• **SUPPLIED DATA**:
Content starts
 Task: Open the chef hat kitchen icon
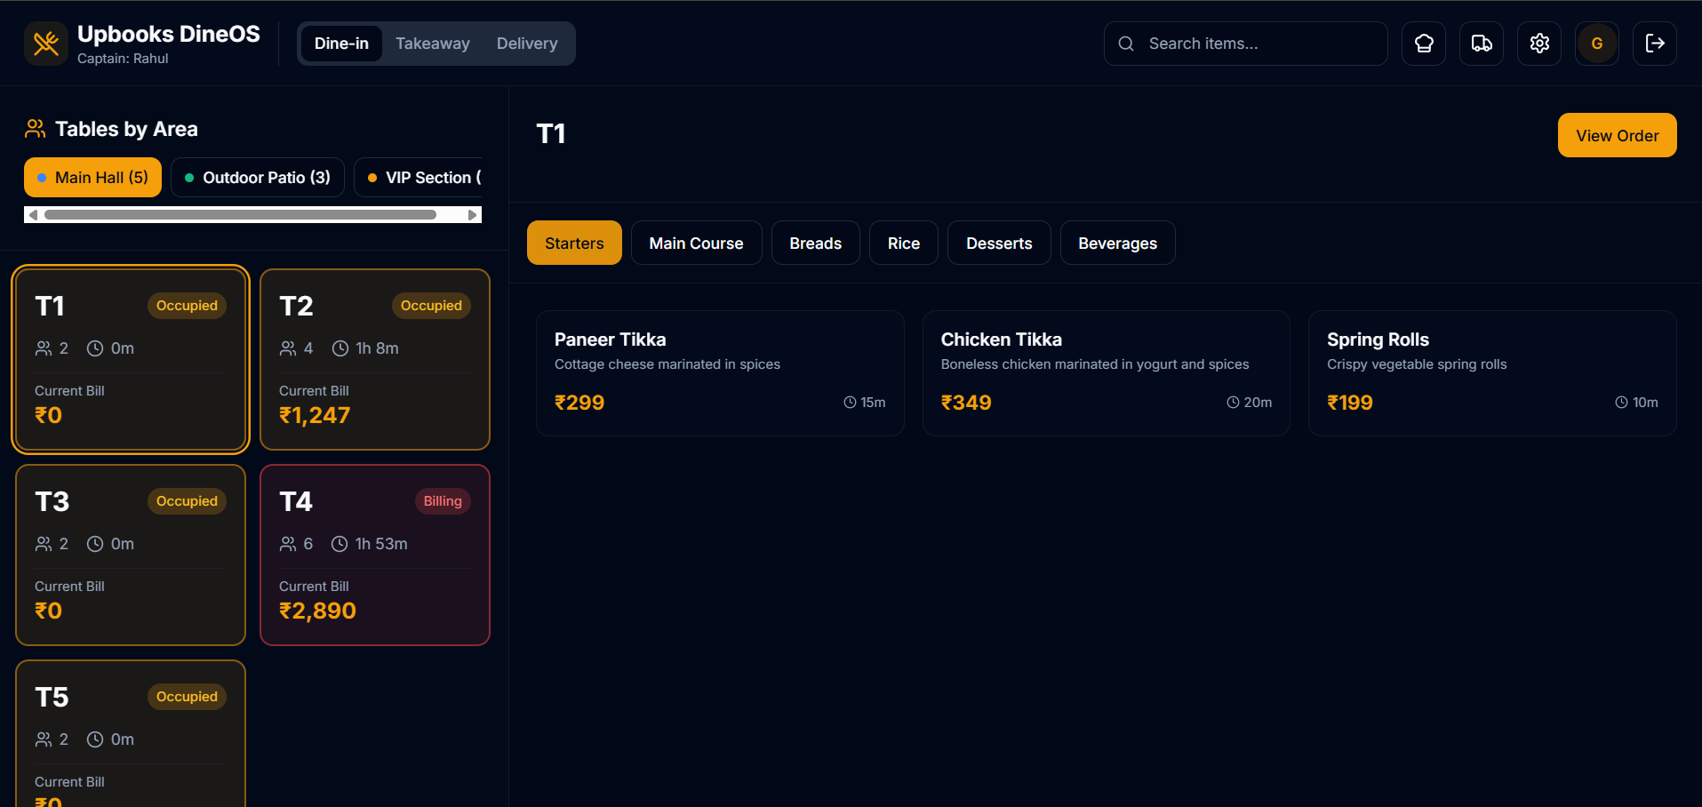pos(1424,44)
Content ends
Content starts
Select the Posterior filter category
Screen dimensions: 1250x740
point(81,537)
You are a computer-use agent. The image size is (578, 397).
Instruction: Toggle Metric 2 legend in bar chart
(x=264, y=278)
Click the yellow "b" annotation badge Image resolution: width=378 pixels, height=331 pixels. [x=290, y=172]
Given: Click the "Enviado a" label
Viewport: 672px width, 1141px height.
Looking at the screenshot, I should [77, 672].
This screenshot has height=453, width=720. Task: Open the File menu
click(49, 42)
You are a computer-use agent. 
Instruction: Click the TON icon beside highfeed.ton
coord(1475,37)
Content ends
• **EXERCISE AIM**:
For the listing above, work out how many lines contain the string "agent" and return only that figure.

• **EXERCISE SOLUTION**:
2